I am working on conversion of an ONNX model to TRT. I successfully converted the ONNX model from TRT in FP16 and it could run on the DeepStream. However, when I tried to convert the ONNX model to INT8 precision mode. It could only generate the engine file without calibration cache. I already implemented the INT8 calibrator with write_calibration_cache function. Can anyone tell me how to save the calibration cache ? Thanks.
Request you to check the sample link to validate on any missing step.
@AakankshaS Thanks. After replacing the build_engine() with build_cuda_engine(). However, I do not know why build_engine() is not entering the calibration while build_cuda_engine() does. With build_cuda_engine(), the conversion enters the INT8 conversion pipeline but error occurs as the following.
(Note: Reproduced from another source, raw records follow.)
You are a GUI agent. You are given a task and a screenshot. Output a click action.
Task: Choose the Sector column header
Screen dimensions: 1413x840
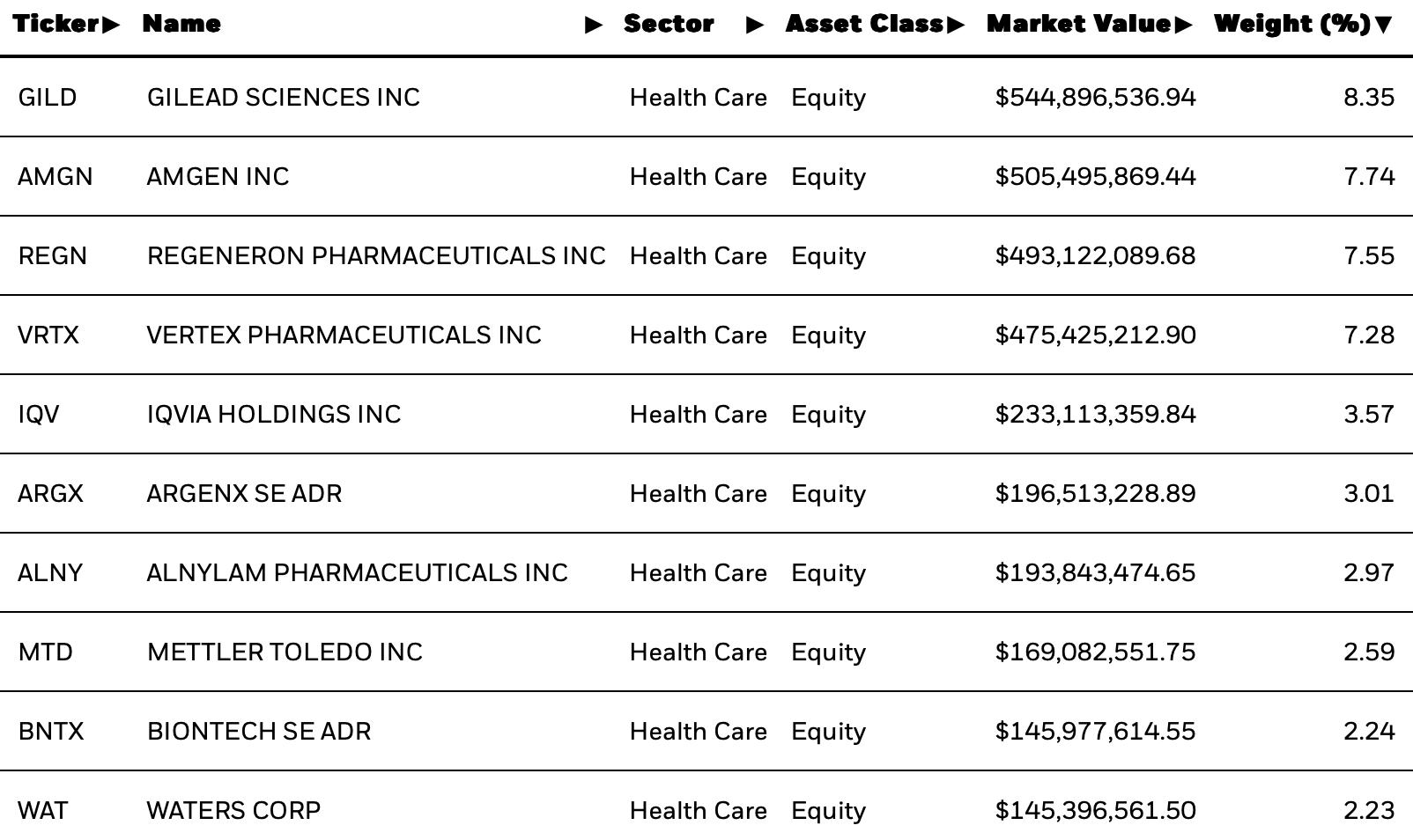click(669, 24)
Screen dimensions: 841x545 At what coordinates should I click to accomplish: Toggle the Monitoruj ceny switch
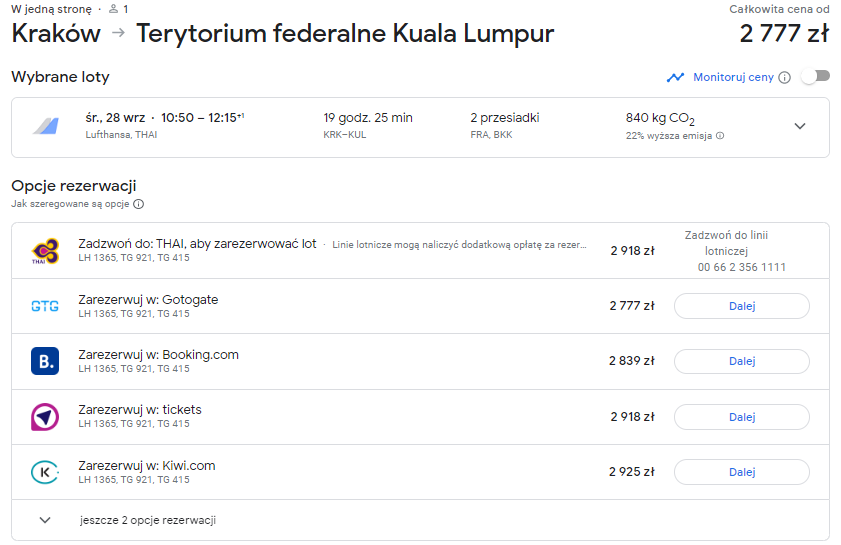pos(815,77)
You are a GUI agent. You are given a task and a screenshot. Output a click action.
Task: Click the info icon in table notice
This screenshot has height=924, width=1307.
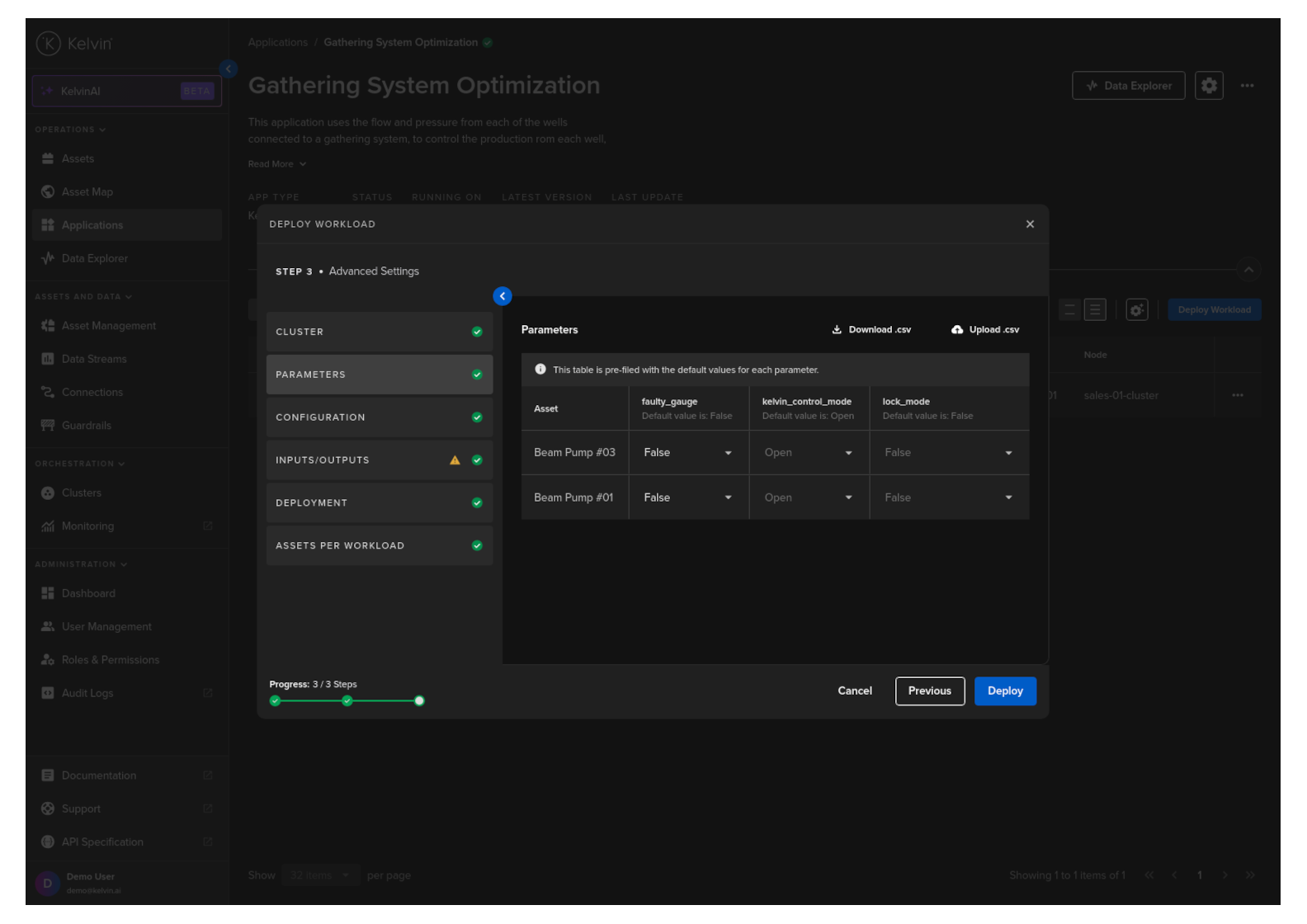(x=540, y=370)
[TensorRT] VERBOSE: Total Host Persistent Memory: 306992
[TensorRT] VERBOSE: Total Device Persistent Memory: 265933824
[TensorRT] VERBOSE: Total Weight Memory: 0
[TensorRT] VERBOSE: Builder timing cache: created 141 entries, 1340 hit(s)
[TensorRT] VERBOSE: Engine generation completed in 94.061 seconds.
[TensorRT] VERBOSE: Calculating Maxima
[TensorRT] INFO: Starting Calibration.
2020-08-04 11:43:37 - ImageCalibrator - INFO - Calibration images pre-processed: 8/200
(8, 3, 608, 608)
Traceback (most recent call last):
File “createEngine.py”, line 180, in
File “createEngine.py”, line 167, in main
File “createEngine.py”, line 124, in build_engine
engine = builder.build_cuda_engine(network)
RuntimeError: Unable to cast Python instance to C++ type (compile in debug mode for details)
Process finished with exit code 1
I have correctly configured the build_cuda_engine() by setting the IBuilderConfig after checking the TensorRT Python doc. But I encountered the same error as build_engine() now.
@AakankshaS I just solved the problem by modify the output from get_batch() as the list of output as this [output] as well as using the build_engine() with IBuilderConfig set. And it is running now. Thanks.